There haven’t been many years of Harry A. Plummer’s adult life that didn’t circle around a Catholic school.

Harry A. Plummer took the helm of the Catholic Schools Office this summer as the new superintendent. Plummer has served in Catholic education in dioceses across the country for most of his career and has always served the Church. (Ambria Hammel/CATHOLIC SUN)

None of it has been outside the Church. Plummer, now a father of eight — ages 12 to 29 — is the confident but humble freshman superintendent for the Diocese of Phoenix. He formally began serving in June with activity kicking into high gear as students and teachers returned to school in early August.

While students and parents soaked up the first words and impressions of new classroom teachers this month, Plummer could still recall the six words he read during college that changed his life: Help the community. Be a tutor. Twenty-four letters — not even a full alphabet — set off a domino effect only the Holy Spirit could have planned.

The college junior on an English literature track answered the bus ad and began tutoring at a neighborhood public school.

“It so moved me that I changed my major,” the education convert said.

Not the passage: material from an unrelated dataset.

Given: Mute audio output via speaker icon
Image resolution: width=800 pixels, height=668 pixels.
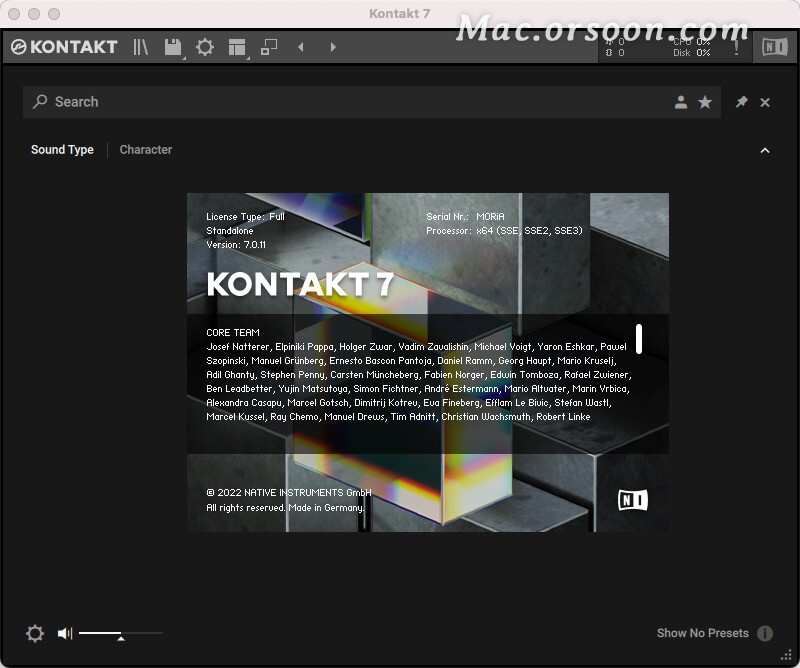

Now Plummer has 15 years of diverse Catholic school leadership under his belt. He has served everywhere from a Native American reservation in Standing Rock, South Dakota where he lived in a farmer’s basement without a phone, TV or easy access to fast food without crossing a state line, to superintendent for the Diocese of Great Falls-Billings, Montana to overseeing Catholic education and faith formation in Indianapolis.

“I could breathe with both of my professional lungs,” Plummer said. He holds master’s degrees in theology and educational
administration.

The new superintendent admired Bishop Thomas J. Olmsted’s leadership for years before coming to Arizona. His most recent role: headmaster of Ville de Marie Academy in south Scottsdale. The K-12 independent Catholic school draws more than 150 students Valleywide including his two youngest.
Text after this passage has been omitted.